Landlord and Tenant (Amendment) Act, 1980

Restrictions on right to compensation for improvements.

[New in pt. cf. 1931, s. 17]

54.—(1) A tenant shall not be entitled to compensation for improvements in respect of an improvement made before the passing of the Act of 1931 in contravention of the lease or other contract of tenancy under which the tenement was held.

(2) A tenant shall not be entitled to compensation for improvements in respect of an improvement made after the passing of the Act of 1931 (whether before or after the commencement of this Act) unless a notice under section 12 (1) of the Act of 1931 or an improvement notice was served or, where no such notice was served, if the landlord, or where appropriate, a superior landlord, satisfies the Court that—

(a) he has been prejudiced by the notice not having been served, or

(b) the improvement is in contravention of any covenant contained in the contract of tenancy, or

(c) the improvement injures the amenity or convenience of the neighbourhood.
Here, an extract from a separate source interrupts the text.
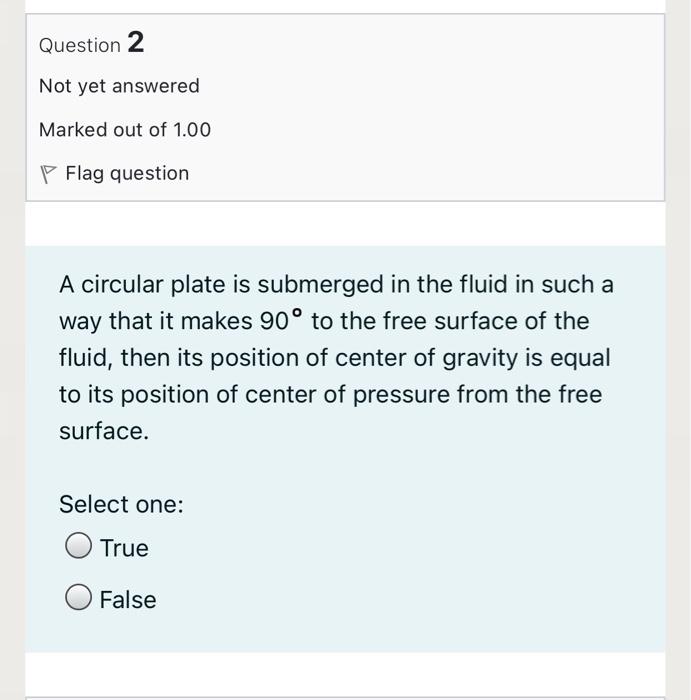Select the True radio button
691x700 pixels.
coord(79,546)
(3) A landlord shall not be entitled to compensation for improvements in respect of an improvement made after the passing of the Act of 1931 (whether before or after the commencement of this Act) in respect of which a notice under section 12 (1) of the Act of 1931 or an improvement notice was served unless the notice or a copy thereof was served under section 12 (3) of the Act of 1931 or under section 48 (4) of this Act or, where no such notice was served, if the superior landlord satisfies the Court that—

(a) he has been prejudiced by such service not having been effected, or

(b) the improvement is a contravention of any covenant in the contract of tenancy under which the landlord holds the tenement, or

(c) the improvement injures the amenity or convenience of the neighbourhood.
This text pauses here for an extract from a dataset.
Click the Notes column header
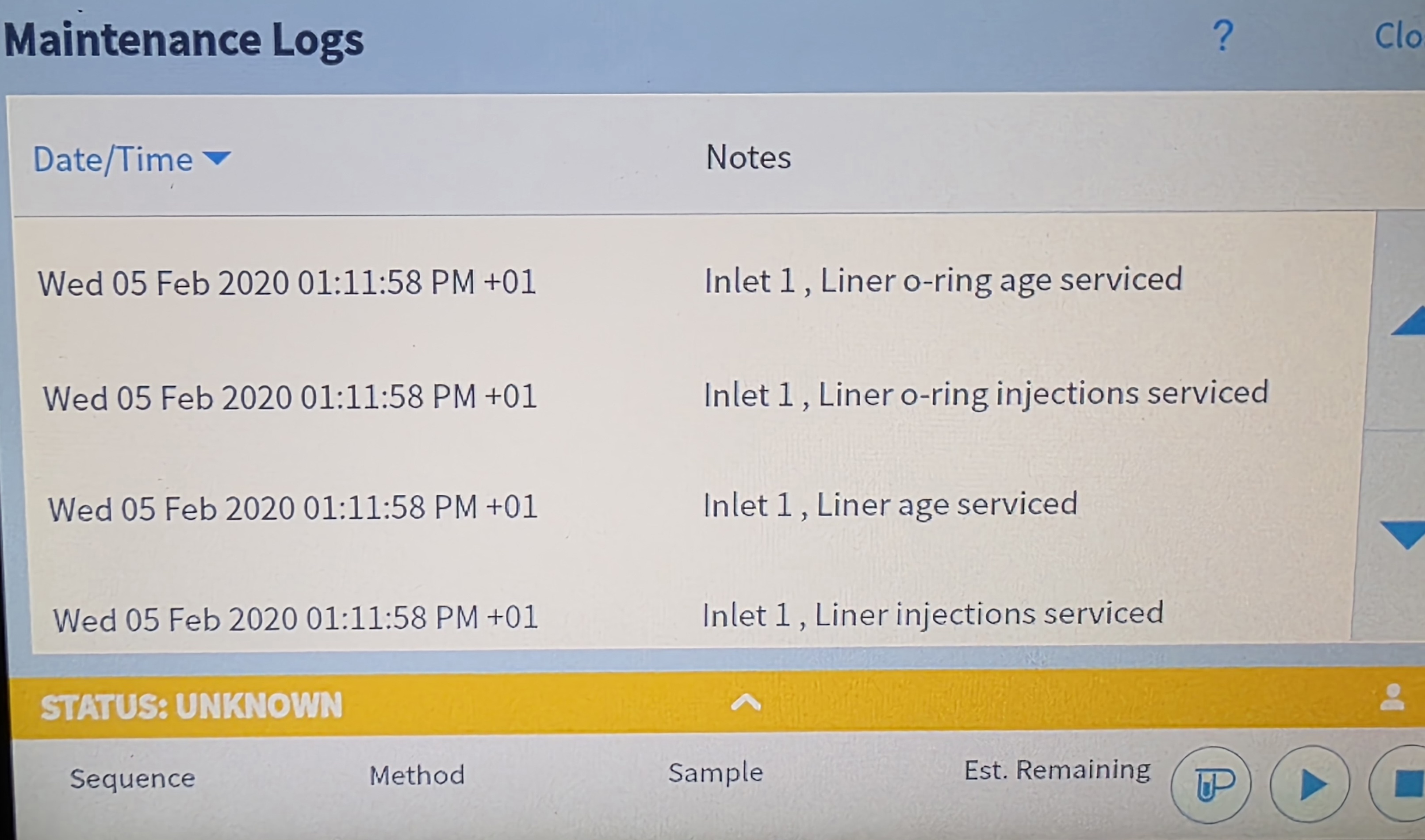point(748,157)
(4) Neither subsection (2) nor (3) applies to an improvement which is—

(a) a work in relation to which section 17 (5) of the Act of 1931 applied, or

(b) any other work executed in pursuance of an order of a sanitary authority under the Local Government (Sanitary Services) Acts, 1878 to 1964, or of a housing authority under the Housing Act, 1966 ,

but the tenant shall not be entitled to compensation in respect of such work unless—

(i) in the case of a work specified in paragraph (a), the tenant served on the landlord a notice under section 13 (1) of the Act of 1931 and became entitled under that Act to execute the work as an improvement, or

(ii) in the case of a work specified in paragraph (b), the tenant served on the landlord a work notice in respect of the work and became entitled under this Act to execute the work as an improvement:

Provided that the failure to serve notice shall not deprive the tenant of his right (if any) to compensation in respect of the work if the tenant satisfies the Court that the landlord did not suffer loss or damage by reason of the failure.